WHAT THIS TASK INVOLVES:
Take the material below and reproduce, word for word, only the lines from the line with "Open three-dot menu on Выручка card" through the line with "Task: Open the Chrome profile avatar icon".
** Opening DATASET ENTRIES block **
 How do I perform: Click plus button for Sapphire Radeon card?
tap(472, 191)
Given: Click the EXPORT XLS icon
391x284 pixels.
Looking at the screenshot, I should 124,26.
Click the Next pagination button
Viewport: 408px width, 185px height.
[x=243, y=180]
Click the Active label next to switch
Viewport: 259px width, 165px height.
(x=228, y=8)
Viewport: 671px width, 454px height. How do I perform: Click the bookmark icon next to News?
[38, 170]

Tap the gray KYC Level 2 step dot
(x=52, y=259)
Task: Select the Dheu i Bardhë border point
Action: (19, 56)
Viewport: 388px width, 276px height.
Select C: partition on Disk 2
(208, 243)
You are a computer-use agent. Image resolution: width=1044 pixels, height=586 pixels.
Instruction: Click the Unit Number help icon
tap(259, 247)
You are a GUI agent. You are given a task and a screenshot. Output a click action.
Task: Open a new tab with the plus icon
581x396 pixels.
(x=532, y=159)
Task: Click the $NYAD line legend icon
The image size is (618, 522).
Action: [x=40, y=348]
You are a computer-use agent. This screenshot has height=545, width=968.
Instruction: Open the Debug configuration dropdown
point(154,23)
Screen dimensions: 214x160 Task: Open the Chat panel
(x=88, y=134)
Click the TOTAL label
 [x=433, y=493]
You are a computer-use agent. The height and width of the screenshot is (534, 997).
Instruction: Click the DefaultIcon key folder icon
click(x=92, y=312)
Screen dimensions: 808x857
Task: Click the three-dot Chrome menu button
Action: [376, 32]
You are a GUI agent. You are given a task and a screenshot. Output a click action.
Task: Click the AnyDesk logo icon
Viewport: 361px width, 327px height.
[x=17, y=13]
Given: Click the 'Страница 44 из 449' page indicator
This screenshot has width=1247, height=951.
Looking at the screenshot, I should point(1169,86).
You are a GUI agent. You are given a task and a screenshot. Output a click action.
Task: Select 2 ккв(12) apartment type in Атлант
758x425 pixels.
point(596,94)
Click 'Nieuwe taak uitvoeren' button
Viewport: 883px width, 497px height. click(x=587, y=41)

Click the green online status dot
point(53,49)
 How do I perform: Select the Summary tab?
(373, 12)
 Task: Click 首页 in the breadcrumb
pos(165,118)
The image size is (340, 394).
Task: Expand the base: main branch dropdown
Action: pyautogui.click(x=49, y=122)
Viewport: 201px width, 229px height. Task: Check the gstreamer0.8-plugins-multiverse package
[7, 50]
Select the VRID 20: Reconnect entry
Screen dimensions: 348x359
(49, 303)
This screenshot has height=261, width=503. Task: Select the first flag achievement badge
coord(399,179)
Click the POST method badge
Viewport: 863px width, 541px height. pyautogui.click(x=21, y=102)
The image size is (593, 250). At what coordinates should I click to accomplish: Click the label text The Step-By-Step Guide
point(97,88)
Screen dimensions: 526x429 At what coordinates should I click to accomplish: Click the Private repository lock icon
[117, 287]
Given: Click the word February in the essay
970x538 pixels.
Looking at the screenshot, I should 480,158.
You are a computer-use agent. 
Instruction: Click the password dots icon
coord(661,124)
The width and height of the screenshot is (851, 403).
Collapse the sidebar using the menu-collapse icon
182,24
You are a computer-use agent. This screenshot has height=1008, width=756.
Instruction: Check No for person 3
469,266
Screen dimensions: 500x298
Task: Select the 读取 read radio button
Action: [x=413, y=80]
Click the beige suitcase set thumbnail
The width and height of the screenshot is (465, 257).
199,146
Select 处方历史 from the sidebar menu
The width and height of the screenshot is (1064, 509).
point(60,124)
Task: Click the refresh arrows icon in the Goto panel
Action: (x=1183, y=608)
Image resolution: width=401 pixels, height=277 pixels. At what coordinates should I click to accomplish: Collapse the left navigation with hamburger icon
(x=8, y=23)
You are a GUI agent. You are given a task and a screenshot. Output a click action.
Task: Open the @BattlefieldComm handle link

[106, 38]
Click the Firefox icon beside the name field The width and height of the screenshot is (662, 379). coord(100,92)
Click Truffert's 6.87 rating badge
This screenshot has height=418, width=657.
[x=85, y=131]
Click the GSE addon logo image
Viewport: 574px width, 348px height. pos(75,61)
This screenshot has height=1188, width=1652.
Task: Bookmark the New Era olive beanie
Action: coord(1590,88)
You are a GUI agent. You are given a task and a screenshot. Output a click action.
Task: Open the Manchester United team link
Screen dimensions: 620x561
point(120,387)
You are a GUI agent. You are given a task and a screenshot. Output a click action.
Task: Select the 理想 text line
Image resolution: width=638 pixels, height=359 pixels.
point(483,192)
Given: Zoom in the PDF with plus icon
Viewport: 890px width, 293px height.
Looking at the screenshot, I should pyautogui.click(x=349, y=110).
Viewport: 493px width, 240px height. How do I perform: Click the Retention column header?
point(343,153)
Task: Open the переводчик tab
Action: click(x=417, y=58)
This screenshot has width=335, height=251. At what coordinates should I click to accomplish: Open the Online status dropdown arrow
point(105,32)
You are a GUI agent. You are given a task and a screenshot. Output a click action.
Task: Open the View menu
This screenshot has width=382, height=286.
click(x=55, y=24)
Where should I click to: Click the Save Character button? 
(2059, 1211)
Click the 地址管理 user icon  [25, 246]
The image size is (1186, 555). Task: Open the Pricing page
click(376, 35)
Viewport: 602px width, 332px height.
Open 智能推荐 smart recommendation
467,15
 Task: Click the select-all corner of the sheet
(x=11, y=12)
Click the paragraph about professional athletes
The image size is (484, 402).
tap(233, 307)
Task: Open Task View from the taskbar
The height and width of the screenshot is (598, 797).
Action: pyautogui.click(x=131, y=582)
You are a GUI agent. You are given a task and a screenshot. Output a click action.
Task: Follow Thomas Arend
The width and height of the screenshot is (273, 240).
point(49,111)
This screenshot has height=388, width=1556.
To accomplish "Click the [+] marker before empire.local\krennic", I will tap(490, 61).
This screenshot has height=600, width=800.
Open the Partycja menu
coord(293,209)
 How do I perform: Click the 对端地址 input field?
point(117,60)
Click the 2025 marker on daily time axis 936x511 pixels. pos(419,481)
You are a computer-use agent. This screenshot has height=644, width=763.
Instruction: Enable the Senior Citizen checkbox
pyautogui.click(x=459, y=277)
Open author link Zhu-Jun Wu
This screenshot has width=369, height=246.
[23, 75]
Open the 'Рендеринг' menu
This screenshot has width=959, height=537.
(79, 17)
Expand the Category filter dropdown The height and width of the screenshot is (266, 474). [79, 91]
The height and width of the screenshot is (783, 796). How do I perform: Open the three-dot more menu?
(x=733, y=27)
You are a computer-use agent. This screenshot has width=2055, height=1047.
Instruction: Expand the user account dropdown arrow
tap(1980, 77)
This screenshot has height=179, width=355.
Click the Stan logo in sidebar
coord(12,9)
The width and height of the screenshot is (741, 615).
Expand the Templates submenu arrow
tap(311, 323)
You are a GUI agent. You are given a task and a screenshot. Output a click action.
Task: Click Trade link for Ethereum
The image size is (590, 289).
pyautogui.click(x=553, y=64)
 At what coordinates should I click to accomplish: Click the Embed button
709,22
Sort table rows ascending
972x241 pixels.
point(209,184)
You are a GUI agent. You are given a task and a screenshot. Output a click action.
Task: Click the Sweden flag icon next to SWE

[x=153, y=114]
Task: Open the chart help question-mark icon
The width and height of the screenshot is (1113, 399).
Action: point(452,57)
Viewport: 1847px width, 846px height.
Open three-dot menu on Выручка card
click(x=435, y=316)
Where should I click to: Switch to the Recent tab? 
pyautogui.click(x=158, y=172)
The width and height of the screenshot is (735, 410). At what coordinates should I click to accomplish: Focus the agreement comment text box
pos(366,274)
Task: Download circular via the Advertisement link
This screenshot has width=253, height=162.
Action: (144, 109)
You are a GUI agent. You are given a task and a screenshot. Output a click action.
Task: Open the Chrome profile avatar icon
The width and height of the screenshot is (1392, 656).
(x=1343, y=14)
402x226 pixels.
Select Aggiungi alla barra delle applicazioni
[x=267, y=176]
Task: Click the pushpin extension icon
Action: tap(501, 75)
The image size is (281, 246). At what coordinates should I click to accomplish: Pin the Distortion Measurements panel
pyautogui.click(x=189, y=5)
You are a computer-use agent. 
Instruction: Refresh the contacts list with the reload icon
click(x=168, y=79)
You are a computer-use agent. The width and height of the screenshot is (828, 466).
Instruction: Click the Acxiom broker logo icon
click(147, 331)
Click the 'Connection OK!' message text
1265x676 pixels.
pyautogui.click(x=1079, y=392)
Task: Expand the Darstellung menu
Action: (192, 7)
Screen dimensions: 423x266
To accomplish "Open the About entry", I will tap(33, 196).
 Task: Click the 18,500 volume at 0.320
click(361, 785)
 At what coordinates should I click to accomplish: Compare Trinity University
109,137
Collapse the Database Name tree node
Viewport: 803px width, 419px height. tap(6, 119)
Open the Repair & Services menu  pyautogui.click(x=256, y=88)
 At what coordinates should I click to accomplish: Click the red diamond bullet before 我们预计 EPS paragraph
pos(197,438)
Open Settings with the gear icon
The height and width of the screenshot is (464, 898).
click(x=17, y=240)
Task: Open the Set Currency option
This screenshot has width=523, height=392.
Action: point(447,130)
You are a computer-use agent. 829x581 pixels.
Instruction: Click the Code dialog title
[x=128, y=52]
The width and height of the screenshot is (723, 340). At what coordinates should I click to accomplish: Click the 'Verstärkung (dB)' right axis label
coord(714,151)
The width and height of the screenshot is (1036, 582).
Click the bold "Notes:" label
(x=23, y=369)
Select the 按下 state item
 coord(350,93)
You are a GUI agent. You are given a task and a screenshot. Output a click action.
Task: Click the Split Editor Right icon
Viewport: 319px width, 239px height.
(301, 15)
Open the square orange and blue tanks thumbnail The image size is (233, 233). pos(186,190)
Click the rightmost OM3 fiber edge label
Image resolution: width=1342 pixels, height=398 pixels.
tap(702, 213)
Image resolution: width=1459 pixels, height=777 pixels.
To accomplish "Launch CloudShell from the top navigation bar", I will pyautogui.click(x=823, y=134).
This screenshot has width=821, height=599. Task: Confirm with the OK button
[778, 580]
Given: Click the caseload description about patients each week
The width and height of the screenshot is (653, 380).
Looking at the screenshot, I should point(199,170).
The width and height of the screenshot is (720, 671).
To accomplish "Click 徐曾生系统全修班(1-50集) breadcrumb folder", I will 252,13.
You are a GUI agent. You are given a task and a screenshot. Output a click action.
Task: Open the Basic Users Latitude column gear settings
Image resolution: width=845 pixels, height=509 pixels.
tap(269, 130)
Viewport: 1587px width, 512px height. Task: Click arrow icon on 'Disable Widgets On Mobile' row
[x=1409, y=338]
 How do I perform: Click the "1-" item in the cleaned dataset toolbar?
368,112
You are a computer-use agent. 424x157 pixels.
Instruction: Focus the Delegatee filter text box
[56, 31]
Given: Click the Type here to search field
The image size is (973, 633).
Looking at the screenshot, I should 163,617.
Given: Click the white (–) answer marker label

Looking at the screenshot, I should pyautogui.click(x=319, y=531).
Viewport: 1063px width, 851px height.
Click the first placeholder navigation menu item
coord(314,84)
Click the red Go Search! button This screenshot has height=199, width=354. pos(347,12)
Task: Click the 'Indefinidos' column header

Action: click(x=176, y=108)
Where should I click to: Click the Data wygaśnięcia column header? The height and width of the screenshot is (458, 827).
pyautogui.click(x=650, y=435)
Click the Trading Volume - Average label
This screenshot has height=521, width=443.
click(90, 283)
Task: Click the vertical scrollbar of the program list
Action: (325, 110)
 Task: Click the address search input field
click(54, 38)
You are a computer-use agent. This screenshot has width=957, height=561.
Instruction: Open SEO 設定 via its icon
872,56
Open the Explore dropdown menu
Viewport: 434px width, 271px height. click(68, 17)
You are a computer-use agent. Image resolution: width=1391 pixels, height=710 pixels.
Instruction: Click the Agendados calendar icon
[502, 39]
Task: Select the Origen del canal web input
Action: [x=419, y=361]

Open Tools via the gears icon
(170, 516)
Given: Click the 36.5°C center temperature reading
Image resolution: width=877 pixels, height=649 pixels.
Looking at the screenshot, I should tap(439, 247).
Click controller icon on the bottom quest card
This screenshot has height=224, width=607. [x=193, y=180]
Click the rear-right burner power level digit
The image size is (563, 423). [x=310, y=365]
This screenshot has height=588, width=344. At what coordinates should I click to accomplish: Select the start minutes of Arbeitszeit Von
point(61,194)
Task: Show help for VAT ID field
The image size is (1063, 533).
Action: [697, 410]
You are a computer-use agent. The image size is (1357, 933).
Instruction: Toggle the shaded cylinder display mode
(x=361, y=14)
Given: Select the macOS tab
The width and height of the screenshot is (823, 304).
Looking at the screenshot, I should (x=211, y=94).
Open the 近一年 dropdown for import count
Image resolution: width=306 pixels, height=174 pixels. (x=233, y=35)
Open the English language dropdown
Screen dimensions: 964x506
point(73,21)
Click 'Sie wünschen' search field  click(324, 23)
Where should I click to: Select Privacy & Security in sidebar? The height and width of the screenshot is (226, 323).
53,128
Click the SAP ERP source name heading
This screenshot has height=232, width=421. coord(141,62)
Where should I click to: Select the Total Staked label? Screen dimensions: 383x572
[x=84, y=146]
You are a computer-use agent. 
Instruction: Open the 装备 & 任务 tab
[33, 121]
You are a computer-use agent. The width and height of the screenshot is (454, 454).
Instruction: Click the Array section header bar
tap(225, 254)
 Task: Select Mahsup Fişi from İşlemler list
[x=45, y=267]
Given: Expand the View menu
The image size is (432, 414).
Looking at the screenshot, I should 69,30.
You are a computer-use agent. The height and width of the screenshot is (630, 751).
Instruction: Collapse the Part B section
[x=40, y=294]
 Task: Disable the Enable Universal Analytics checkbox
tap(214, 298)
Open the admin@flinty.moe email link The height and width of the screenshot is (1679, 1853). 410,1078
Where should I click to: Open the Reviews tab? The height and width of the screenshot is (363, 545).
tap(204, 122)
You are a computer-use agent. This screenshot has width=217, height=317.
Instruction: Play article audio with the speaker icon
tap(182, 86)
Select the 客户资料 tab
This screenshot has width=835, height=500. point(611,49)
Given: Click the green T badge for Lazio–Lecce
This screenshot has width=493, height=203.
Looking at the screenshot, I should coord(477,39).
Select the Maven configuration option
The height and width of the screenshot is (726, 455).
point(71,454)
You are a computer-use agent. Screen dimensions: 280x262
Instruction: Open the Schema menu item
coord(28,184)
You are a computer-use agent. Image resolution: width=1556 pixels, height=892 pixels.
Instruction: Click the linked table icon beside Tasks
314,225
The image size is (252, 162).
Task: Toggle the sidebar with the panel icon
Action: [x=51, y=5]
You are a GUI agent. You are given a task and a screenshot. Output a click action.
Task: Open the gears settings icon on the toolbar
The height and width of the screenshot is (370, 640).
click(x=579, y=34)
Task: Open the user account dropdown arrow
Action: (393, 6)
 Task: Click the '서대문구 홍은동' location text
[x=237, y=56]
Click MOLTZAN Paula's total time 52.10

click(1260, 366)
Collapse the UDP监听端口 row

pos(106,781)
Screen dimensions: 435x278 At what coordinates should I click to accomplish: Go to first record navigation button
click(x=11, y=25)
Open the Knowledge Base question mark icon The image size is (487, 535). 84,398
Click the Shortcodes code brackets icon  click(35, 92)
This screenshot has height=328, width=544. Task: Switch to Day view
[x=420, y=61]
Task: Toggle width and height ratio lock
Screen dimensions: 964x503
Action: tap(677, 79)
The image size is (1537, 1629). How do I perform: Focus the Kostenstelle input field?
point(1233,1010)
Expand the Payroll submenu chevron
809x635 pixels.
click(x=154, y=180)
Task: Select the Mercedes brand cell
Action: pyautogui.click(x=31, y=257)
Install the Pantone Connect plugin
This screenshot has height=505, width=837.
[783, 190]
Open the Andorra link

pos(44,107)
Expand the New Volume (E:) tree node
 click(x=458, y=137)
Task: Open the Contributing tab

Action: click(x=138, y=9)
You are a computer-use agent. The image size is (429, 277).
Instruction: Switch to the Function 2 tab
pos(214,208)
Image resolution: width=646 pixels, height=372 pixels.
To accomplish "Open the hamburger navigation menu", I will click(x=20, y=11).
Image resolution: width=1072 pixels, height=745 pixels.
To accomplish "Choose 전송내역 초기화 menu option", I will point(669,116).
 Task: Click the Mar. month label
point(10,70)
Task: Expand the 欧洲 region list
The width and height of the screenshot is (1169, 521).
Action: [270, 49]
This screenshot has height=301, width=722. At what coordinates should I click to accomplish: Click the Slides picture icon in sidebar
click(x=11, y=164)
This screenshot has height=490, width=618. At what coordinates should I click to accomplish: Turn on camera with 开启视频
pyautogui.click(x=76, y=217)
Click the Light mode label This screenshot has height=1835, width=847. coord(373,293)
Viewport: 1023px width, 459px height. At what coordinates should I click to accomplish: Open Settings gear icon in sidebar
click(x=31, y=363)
** Closing DATASET ENTRIES block **
ANSWER:
Open three-dot menu on Выручка card
click(x=435, y=316)
Where should I click to: Switch to the Recent tab? 
pyautogui.click(x=158, y=172)
The width and height of the screenshot is (735, 410). At what coordinates should I click to accomplish: Focus the agreement comment text box
pos(366,274)
Task: Download circular via the Advertisement link
This screenshot has width=253, height=162.
Action: (144, 109)
You are a GUI agent. You are given a task and a screenshot. Output a click action.
Task: Open the Chrome profile avatar icon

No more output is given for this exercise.